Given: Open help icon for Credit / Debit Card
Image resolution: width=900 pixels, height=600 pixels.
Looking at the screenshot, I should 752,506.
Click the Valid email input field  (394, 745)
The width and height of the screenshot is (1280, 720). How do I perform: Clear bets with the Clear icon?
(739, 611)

---

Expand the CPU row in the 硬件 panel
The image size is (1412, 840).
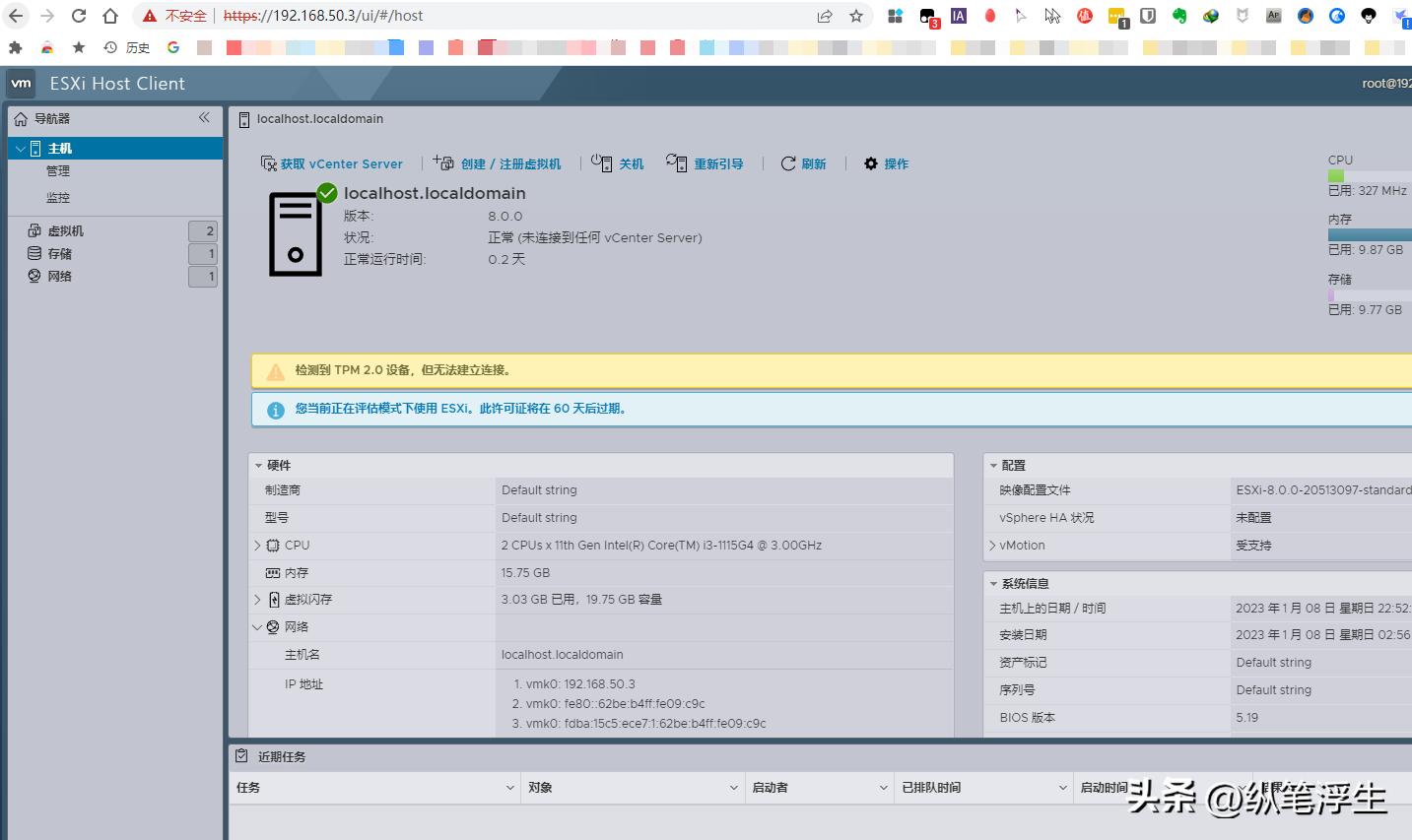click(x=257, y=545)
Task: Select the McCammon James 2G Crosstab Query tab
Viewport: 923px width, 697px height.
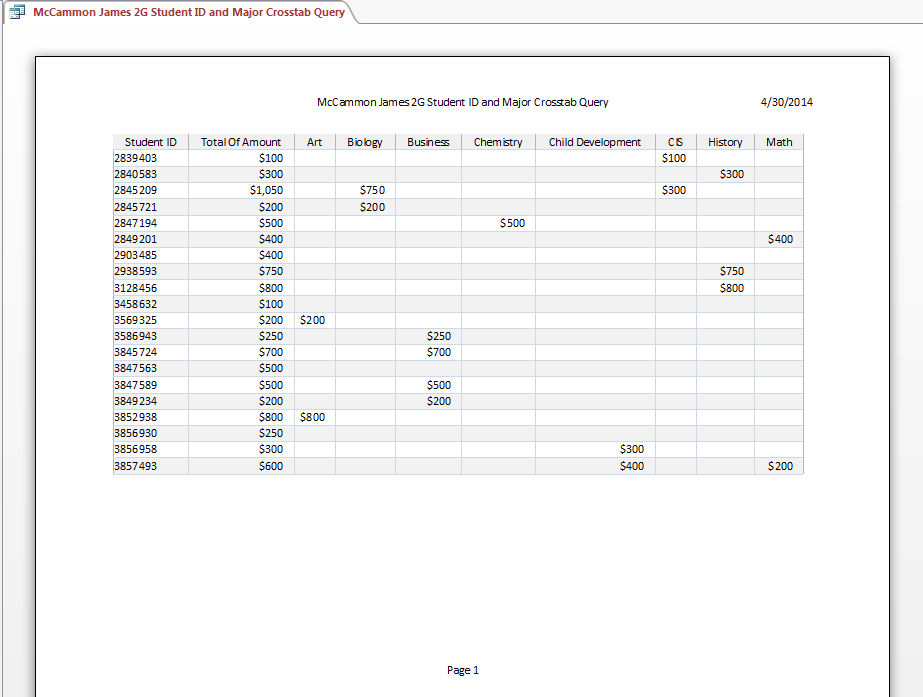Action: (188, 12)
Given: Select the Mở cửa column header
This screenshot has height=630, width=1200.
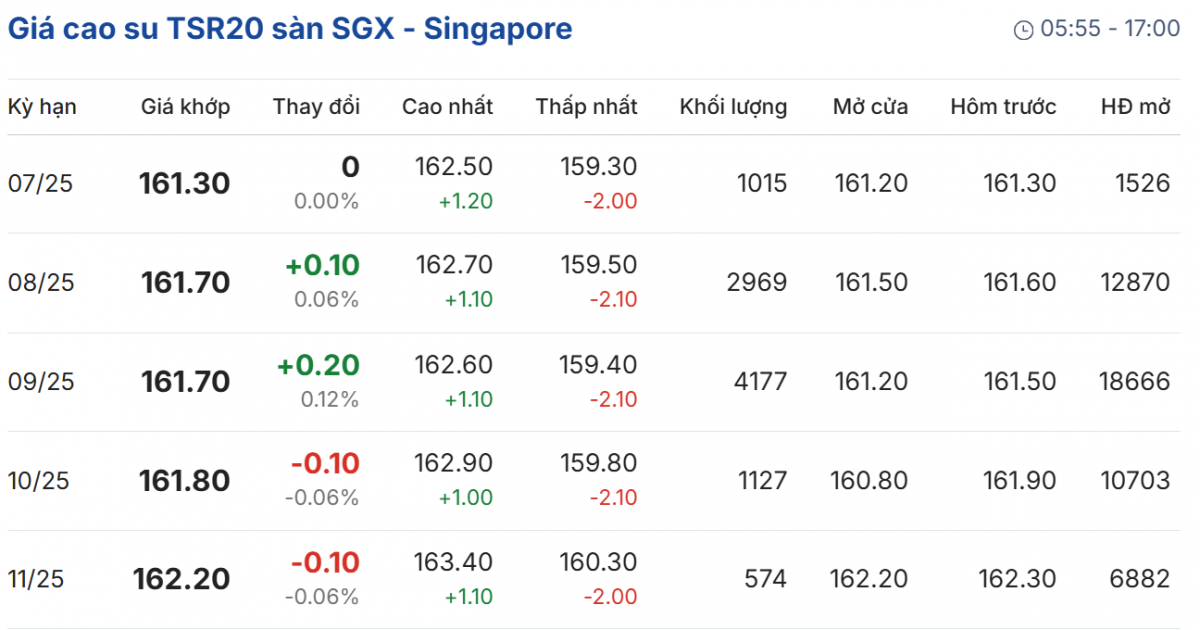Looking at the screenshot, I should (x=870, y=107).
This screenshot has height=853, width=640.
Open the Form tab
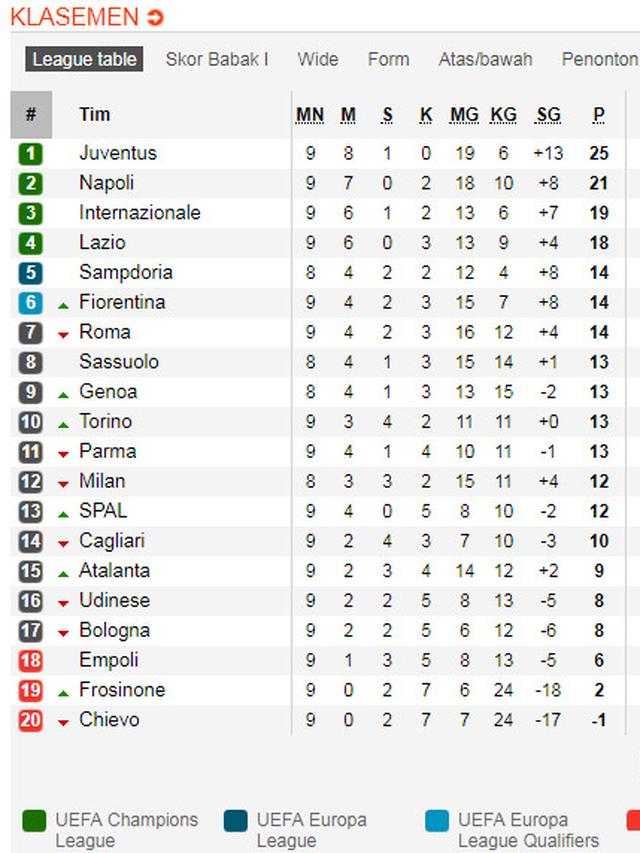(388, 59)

▸ WORK INSTRUCTIONS:
From the preceding records, count the lines where "Select" occurs and reply with the number only.

▸ TASK SOLUTION:
2